# Input
BEGIN
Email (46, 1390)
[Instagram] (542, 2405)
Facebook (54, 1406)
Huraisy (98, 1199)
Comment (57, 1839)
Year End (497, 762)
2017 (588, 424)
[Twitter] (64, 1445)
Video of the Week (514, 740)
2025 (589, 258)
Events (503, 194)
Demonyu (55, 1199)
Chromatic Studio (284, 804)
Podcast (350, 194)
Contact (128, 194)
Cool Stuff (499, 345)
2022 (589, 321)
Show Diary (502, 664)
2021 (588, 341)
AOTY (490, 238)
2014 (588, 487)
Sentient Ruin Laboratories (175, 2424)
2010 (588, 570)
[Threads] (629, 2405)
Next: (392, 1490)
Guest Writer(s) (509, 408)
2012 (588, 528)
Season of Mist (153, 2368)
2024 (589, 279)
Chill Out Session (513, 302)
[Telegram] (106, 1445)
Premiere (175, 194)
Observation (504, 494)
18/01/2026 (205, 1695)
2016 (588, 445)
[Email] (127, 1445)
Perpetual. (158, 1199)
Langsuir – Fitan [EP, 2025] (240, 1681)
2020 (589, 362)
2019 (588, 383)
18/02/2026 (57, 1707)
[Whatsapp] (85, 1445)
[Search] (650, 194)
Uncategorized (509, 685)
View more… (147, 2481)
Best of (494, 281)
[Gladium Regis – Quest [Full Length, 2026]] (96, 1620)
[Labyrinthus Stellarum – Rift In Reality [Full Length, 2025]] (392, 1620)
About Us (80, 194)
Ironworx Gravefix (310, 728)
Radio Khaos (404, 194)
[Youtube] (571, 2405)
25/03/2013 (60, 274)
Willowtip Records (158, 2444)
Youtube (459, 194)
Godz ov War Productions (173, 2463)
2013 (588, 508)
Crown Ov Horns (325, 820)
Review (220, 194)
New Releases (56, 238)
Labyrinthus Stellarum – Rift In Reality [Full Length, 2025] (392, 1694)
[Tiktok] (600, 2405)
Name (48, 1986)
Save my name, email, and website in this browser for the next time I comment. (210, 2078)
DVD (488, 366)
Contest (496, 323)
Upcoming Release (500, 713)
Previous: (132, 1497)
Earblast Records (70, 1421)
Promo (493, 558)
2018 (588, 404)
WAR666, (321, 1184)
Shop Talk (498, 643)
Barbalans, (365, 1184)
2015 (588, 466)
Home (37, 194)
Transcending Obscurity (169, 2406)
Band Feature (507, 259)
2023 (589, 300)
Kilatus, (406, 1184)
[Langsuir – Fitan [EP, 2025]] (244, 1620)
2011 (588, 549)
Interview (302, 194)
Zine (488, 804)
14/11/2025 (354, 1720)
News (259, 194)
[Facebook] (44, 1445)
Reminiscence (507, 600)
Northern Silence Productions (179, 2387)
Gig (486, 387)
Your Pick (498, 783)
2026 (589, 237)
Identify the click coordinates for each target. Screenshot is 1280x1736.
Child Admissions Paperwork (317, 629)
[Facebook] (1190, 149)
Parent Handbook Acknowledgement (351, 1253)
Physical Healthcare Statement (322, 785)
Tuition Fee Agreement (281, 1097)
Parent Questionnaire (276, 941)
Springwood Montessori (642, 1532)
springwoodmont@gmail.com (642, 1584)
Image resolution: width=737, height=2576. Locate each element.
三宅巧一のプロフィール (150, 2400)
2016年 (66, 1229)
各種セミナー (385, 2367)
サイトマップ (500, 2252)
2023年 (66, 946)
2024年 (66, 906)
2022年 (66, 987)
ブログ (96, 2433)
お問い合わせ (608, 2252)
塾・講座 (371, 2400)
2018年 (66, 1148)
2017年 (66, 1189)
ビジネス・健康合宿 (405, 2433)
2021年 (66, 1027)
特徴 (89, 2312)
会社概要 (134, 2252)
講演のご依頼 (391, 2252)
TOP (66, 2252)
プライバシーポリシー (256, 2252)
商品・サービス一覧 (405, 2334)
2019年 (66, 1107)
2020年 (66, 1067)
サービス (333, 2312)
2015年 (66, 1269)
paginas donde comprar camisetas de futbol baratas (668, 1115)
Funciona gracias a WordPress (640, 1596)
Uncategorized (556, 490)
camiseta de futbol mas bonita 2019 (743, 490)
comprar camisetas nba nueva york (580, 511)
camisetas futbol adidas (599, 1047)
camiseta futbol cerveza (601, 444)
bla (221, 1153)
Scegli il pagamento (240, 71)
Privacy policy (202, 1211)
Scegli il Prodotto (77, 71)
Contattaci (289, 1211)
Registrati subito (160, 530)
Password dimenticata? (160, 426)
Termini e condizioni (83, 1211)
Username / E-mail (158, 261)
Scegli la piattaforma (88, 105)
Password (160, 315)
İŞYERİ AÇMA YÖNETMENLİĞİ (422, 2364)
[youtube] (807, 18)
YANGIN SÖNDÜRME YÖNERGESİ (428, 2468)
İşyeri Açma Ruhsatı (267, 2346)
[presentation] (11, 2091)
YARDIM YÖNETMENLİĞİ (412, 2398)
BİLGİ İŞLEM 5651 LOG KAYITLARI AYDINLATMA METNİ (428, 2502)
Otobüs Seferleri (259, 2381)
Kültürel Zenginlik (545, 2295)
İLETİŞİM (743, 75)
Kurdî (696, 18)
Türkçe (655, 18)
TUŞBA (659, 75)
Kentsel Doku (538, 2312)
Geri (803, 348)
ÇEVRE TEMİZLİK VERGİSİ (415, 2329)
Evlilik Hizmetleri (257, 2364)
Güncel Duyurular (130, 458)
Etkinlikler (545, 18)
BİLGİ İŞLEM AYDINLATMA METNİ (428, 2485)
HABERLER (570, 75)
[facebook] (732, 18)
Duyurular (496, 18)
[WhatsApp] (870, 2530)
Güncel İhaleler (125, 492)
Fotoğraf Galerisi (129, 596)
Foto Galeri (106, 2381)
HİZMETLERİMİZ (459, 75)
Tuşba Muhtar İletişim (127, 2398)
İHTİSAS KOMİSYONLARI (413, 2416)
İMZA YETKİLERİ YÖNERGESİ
END
# Work instructions
Going down the listing above, begin printing at the line with "ビジネス・健康合宿 (405, 2433)" and finish with the line with "Tuşba Muhtar İletişim (127, 2398)", exactly as they appear.

# Written solution
ビジネス・健康合宿 (405, 2433)
2021年 (66, 1027)
特徴 (89, 2312)
会社概要 (134, 2252)
講演のご依頼 (391, 2252)
TOP (66, 2252)
プライバシーポリシー (256, 2252)
商品・サービス一覧 (405, 2334)
2019年 (66, 1107)
2020年 (66, 1067)
サービス (333, 2312)
2015年 (66, 1269)
paginas donde comprar camisetas de futbol baratas (668, 1115)
Funciona gracias a WordPress (640, 1596)
Uncategorized (556, 490)
camiseta de futbol mas bonita 2019 (743, 490)
comprar camisetas nba nueva york (580, 511)
camisetas futbol adidas (599, 1047)
camiseta futbol cerveza (601, 444)
bla (221, 1153)
Scegli il pagamento (240, 71)
Privacy policy (202, 1211)
Scegli il Prodotto (77, 71)
Contattaci (289, 1211)
Registrati subito (160, 530)
Password dimenticata? (160, 426)
Termini e condizioni (83, 1211)
Username / E-mail (158, 261)
Scegli la piattaforma (88, 105)
Password (160, 315)
İŞYERİ AÇMA YÖNETMENLİĞİ (422, 2364)
[youtube] (807, 18)
YANGIN SÖNDÜRME YÖNERGESİ (428, 2468)
İşyeri Açma Ruhsatı (267, 2346)
[presentation] (11, 2091)
YARDIM YÖNETMENLİĞİ (412, 2398)
BİLGİ İŞLEM 5651 LOG KAYITLARI AYDINLATMA METNİ (428, 2502)
Otobüs Seferleri (259, 2381)
Kültürel Zenginlik (545, 2295)
İLETİŞİM (743, 75)
Kurdî (696, 18)
Türkçe (655, 18)
TUŞBA (659, 75)
Kentsel Doku (538, 2312)
Geri (803, 348)
ÇEVRE TEMİZLİK VERGİSİ (415, 2329)
Evlilik Hizmetleri (257, 2364)
Güncel Duyurular (130, 458)
Etkinlikler (545, 18)
BİLGİ İŞLEM AYDINLATMA METNİ (428, 2485)
HABERLER (570, 75)
[facebook] (732, 18)
Duyurular (496, 18)
[WhatsApp] (870, 2530)
Güncel İhaleler (125, 492)
Fotoğraf Galerisi (129, 596)
Foto Galeri (106, 2381)
HİZMETLERİMİZ (459, 75)
Tuşba Muhtar İletişim (127, 2398)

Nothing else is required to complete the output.